From the listing, collect all lines containing the word "agent".

—————

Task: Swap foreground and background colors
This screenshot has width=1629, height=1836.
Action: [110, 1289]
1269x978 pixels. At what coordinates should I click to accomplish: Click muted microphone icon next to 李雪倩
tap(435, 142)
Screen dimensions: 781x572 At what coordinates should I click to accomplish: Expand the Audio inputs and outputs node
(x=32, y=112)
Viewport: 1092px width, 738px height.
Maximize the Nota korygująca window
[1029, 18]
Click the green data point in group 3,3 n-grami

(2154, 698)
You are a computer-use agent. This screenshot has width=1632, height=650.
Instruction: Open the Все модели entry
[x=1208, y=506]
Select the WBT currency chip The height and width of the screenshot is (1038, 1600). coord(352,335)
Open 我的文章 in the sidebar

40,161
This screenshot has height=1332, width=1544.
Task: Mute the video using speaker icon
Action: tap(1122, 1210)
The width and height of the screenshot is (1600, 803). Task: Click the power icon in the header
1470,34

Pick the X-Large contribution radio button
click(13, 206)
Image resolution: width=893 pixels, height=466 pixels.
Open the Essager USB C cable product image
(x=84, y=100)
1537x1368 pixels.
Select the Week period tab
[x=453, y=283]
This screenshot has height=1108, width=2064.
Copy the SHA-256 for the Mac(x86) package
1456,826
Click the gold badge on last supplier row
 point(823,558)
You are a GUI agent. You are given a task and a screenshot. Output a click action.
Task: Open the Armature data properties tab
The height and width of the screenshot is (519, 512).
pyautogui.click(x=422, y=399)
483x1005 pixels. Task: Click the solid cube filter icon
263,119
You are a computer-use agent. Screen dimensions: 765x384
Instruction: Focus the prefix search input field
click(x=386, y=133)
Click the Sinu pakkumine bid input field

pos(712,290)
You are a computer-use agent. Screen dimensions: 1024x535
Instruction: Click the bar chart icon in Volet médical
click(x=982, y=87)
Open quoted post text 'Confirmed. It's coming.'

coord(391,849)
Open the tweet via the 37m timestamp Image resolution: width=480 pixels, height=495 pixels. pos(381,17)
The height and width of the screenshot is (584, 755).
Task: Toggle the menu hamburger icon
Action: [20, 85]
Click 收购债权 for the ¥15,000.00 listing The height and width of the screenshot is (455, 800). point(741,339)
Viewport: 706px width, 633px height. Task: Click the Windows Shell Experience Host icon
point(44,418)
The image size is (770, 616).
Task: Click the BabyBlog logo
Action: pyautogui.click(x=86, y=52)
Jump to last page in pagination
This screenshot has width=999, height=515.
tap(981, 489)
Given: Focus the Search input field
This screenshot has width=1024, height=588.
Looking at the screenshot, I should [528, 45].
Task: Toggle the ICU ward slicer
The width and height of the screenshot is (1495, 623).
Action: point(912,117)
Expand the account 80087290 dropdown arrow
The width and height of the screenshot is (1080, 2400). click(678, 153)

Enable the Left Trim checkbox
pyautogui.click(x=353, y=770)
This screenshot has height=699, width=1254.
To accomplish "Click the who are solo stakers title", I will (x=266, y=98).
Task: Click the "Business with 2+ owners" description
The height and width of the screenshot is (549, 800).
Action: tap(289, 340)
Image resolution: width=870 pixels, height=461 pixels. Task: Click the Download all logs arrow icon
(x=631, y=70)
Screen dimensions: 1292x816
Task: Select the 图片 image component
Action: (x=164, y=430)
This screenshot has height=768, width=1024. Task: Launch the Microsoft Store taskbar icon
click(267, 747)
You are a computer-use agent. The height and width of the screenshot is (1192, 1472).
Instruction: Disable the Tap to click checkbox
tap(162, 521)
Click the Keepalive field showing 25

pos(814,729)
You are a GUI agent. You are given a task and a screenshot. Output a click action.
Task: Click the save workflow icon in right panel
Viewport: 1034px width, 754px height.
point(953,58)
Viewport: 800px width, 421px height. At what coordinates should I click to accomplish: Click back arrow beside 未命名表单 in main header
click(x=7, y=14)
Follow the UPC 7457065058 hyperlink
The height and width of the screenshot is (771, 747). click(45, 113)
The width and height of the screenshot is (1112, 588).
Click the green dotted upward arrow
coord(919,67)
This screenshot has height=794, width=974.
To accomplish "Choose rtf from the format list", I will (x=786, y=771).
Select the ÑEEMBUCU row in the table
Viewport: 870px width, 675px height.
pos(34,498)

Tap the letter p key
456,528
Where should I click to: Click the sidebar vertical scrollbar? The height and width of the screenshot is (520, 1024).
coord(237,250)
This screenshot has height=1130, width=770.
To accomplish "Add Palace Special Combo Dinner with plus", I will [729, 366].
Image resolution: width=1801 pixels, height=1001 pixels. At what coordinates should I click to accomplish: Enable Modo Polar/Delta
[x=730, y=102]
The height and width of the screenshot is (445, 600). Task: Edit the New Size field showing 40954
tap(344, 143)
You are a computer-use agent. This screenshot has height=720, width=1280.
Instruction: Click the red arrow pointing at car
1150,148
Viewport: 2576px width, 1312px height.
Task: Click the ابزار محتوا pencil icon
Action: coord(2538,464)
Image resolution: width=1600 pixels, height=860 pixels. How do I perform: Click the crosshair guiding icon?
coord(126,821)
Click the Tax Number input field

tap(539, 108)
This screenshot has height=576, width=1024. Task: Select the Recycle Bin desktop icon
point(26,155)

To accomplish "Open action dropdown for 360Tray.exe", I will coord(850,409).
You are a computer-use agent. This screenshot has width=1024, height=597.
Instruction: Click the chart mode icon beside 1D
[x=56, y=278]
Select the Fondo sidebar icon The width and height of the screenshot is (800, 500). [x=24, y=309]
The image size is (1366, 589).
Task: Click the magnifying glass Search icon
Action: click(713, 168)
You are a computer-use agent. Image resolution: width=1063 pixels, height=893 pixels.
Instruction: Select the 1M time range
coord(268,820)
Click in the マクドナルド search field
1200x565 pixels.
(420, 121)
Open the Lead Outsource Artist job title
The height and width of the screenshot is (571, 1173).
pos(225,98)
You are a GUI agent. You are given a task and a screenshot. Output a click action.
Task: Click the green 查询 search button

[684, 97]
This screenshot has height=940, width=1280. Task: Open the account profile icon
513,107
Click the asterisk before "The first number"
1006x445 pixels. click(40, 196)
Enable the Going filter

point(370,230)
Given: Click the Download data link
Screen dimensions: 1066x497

—————

* [EXERCISE ANSWER]
You are a computer-use agent. This screenshot has width=1632, height=650.
You are a GUI agent. You are given a task and a screenshot. Output a click action.
You are a computer-use agent. Screen dimensions: 765x384
You are a computer-use agent. Screen dimensions: 1024x535
You are a computer-use agent. The height and width of the screenshot is (1192, 1472).
You are a GUI agent. You are given a task and a screenshot. Output a click action.
You are a computer-use agent. This screenshot has height=720, width=1280.
You are a computer-use agent. This screenshot has width=1024, height=597.
You are a computer-use agent. Image resolution: width=1063 pixels, height=893 pixels.
You are a GUI agent. You are given a task and a screenshot. Output a click action.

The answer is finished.